Theo was strolling along the westward road that led from Landfall to the vales of the Tuulikki Hills, which would take a good thirty minutes on foot. The morning sky was bright and clear, the air cold and laced with
the
odours of growth, ideal weather for walking. Besides, Theo had decided to walk so that he could meet some one on the way, and was pondering once more what Sundstrom had said yesterday. Holger was a few years older than Theo but he considered that they were essentially of the same generation; during the Winter Coup they had been on opposite sides, Sundstrom a Trond councilman who voted against supporting Viktor Ingram's insurrection then went underground to actively work against the coup. That and his political efforts at reconciliation while arguing forcibly for the new Accord policies had persuaded Theo that he was a man of integrity and substance. In addition, just as Theo had had his years in the wilderness after the failure of the coup, so too had Holger been forced to quit politics after the injury that led to his lower-body paralysis. Yet in later life, both found themselves back in the thick of it.

And Sundstrom's mysterious information source troubled Theo. The Enhanced were the living results of a short-sighted genetics programme shut down twenty years ago, most of whom worked on research programmes of one kind or another. Redesigned cortexes and synaptic connectivity had given them astonishing mental abilities, but they suffered from a corresponding lack of social intuition that made it hard for them to deal with ordinary people. Theo had only met a few in his time, but he knew from reliable contacts that the Enhanced were essentially looked upon by government departments not just as a kind of intellectual resource but as a badge of prestige which, once acquired, was retained for as long as possible. The president was supposed to be above this kind of bureaucratic jostling,which made Theo wonder how much political risk he might be taking if he was using Enhanced help.

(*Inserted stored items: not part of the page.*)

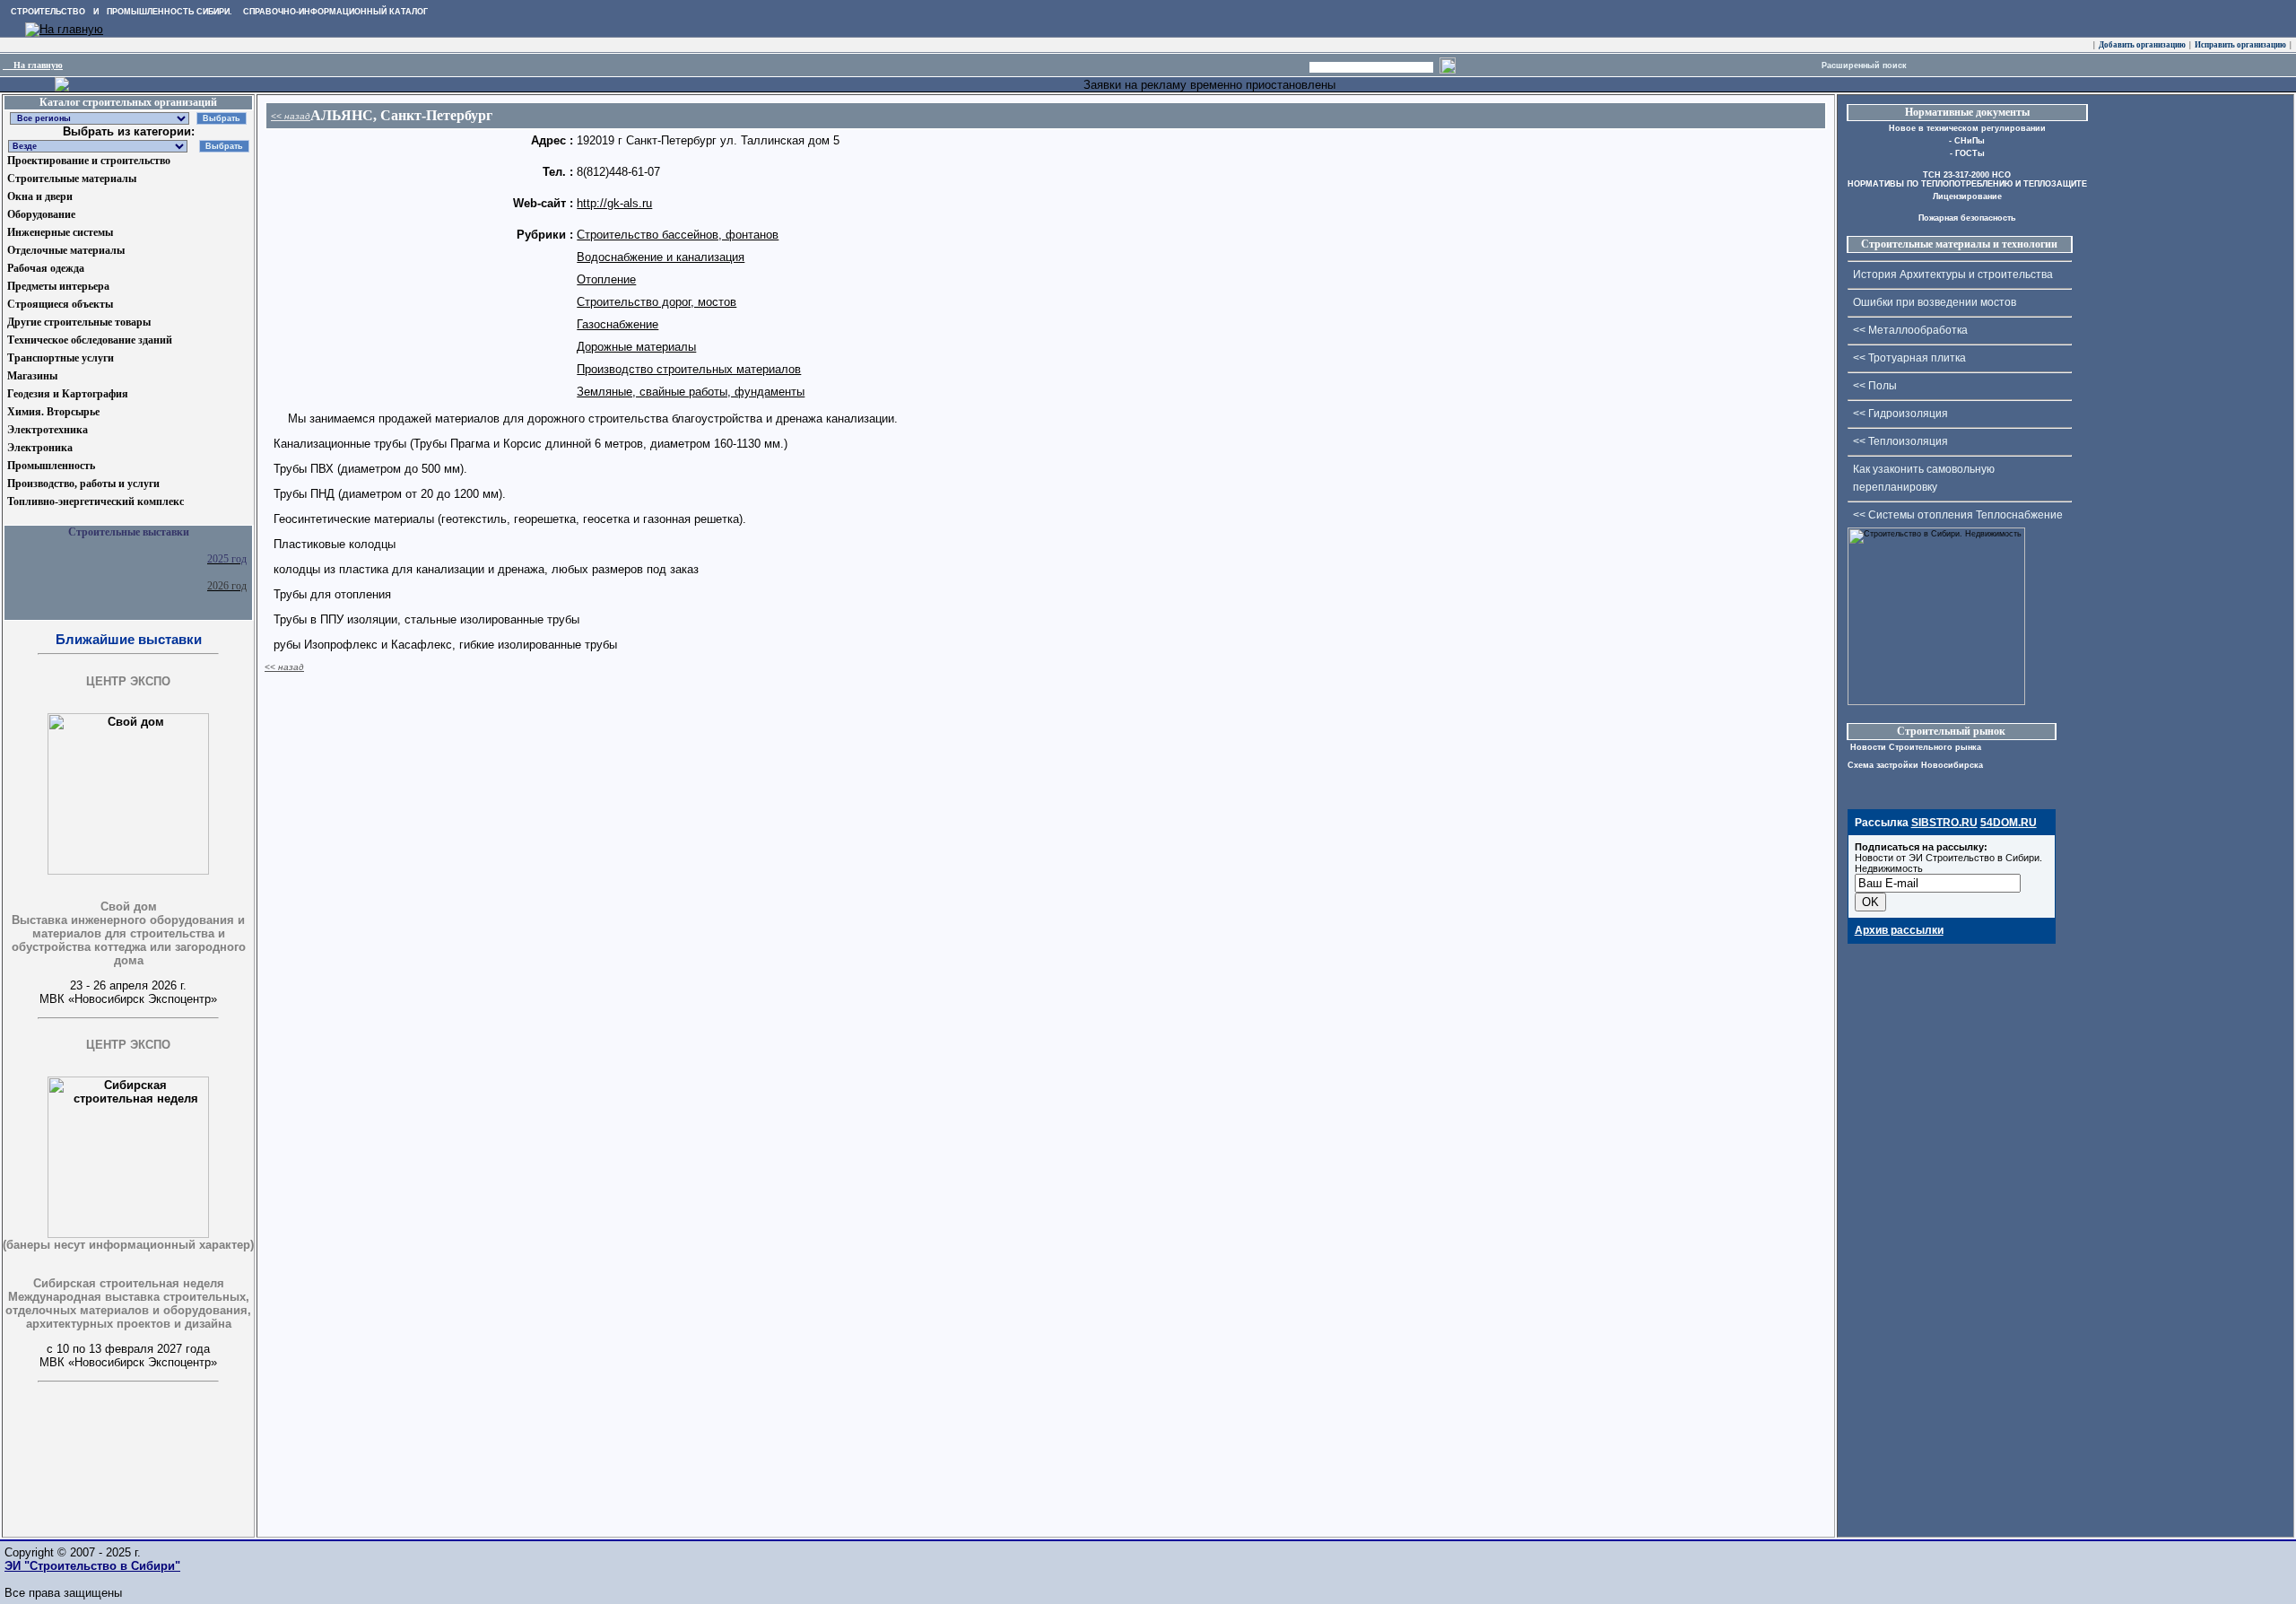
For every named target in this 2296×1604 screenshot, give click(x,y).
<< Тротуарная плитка (1909, 358)
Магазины (32, 376)
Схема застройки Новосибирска (1915, 765)
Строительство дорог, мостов (656, 302)
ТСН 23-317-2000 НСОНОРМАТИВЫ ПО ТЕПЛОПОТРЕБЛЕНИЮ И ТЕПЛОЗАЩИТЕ (1967, 179)
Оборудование (41, 214)
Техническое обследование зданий (89, 340)
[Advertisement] (92, 1496)
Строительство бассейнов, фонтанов (677, 234)
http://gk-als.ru (614, 203)
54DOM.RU (2008, 822)
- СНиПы (1967, 140)
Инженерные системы (60, 232)
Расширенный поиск (1864, 65)
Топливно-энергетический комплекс (95, 501)
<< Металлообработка (1910, 330)
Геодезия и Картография (67, 394)
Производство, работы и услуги (83, 483)
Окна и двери (40, 196)
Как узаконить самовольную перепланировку (1924, 478)
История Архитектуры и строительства (1953, 274)
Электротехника (47, 429)
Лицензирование (1967, 196)
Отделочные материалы (66, 250)
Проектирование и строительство (88, 160)
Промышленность (51, 465)
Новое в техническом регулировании (1967, 128)
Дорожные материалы (636, 346)
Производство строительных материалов (689, 369)
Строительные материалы (71, 178)
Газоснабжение (617, 324)
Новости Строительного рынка (1914, 747)
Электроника (40, 447)
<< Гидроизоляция (1900, 413)
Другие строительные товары (79, 322)
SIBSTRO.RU (1944, 822)
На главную (33, 65)
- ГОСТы (1967, 153)
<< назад (290, 116)
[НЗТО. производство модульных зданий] (62, 87)
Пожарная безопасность (1967, 218)
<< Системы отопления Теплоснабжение (1958, 515)
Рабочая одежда (45, 268)
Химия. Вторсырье (53, 411)
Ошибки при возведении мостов (1934, 302)
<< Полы (1875, 385)
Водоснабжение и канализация (660, 257)
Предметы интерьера (58, 286)
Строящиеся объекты (60, 304)
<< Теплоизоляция (1900, 441)
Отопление (606, 279)
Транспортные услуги (60, 358)
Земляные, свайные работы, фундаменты (690, 391)
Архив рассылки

Before long the road passed into the woods, their overarching branches interweaving to form a leafy tunnel through which spears of sunlight lanced to touch the road with gold. This was a sparsely populated area, and apart from the occasional spinnerbus taking visitors back and forth, Theo saw no one else. When he came to where the road crossed a steep-sided gully, he stepped off the verge and sat down on a weatherbeaten bench overlooking the crevice. Moments later heavy footsteps approached through the undergrowth and an overalled Rory sat down heavily beside him.